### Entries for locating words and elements
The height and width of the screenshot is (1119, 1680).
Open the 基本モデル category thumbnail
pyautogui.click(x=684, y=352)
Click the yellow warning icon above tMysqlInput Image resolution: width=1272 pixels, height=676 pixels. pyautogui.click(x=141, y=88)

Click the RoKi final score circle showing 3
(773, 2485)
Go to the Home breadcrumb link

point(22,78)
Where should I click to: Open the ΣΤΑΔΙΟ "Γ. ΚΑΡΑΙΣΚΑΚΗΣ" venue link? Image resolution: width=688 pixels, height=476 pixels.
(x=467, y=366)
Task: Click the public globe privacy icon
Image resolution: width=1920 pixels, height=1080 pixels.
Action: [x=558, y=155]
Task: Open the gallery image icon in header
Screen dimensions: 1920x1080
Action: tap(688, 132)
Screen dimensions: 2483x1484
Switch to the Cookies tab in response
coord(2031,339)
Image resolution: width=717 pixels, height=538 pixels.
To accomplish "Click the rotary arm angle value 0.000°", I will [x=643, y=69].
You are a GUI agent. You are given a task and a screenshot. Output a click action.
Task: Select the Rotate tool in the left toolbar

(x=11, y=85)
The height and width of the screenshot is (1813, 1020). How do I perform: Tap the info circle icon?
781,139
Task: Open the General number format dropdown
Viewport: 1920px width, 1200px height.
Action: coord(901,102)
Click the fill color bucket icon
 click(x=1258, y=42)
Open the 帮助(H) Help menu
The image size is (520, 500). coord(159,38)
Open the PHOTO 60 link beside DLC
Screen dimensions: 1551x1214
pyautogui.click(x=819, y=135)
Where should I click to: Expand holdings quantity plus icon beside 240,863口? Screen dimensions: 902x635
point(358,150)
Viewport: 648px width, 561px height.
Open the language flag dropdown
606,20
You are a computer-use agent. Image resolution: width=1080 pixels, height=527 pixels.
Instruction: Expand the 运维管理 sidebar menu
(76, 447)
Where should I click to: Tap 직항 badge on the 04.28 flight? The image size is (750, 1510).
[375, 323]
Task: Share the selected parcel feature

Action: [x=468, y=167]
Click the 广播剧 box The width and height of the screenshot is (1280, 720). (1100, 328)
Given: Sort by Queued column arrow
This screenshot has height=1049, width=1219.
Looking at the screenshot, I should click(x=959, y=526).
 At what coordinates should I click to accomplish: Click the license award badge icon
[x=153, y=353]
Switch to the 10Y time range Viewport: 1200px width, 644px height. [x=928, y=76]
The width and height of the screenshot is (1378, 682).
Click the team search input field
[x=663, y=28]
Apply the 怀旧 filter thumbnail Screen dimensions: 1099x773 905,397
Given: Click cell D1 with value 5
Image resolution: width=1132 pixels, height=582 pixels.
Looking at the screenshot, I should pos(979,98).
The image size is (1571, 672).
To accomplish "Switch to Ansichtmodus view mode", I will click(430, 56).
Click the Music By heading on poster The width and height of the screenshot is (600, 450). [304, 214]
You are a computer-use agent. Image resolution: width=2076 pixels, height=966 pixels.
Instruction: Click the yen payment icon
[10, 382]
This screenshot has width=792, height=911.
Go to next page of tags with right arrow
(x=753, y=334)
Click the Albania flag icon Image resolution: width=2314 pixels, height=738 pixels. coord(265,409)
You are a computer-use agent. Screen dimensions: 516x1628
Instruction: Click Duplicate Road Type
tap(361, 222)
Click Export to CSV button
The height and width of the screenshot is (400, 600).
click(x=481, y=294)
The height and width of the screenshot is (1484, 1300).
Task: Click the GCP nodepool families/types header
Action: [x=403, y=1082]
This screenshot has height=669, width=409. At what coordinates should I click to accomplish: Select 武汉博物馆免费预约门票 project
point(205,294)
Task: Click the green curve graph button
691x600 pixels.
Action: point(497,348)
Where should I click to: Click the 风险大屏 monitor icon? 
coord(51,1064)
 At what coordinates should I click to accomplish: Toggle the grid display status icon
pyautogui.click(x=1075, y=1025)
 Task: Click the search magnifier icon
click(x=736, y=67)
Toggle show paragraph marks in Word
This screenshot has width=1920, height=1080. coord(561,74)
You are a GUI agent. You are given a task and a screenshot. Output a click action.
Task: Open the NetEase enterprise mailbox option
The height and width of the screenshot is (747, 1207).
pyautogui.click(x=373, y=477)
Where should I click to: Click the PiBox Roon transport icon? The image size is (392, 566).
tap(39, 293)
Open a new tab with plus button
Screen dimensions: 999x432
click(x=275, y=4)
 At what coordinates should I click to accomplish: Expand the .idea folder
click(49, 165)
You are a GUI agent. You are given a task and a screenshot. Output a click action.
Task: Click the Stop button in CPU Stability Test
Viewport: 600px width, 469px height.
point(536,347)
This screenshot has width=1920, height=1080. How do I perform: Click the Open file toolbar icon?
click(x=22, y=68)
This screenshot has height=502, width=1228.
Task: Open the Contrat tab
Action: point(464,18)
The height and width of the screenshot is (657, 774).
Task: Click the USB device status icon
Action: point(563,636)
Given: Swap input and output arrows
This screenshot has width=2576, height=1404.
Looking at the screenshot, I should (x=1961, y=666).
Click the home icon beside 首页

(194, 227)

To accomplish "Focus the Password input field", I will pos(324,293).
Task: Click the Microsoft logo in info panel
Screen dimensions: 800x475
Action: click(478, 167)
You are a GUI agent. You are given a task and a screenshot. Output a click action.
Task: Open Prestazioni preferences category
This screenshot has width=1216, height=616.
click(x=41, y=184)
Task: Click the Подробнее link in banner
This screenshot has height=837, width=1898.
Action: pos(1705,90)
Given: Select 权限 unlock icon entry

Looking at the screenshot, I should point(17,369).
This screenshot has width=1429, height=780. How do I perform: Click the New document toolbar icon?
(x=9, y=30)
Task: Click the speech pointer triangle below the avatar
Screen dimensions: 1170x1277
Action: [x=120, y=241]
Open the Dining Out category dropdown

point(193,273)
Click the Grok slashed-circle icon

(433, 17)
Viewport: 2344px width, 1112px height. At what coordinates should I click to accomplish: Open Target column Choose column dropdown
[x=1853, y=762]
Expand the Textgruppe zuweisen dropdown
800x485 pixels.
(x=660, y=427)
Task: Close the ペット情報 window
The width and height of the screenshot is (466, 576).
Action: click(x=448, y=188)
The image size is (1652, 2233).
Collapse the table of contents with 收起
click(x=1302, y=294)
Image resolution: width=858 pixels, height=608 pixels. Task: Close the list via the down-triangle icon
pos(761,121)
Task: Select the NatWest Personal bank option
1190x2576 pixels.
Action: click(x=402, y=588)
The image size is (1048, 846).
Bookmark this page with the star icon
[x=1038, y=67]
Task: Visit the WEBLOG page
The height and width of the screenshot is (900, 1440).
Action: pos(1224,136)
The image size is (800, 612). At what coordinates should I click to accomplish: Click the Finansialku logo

### Set task
Report each line of the items above that contains the string "field", copying every such line in full.

### Answer below
Click the team search input field
To accomplish "Focus the Password input field", I will pos(324,293).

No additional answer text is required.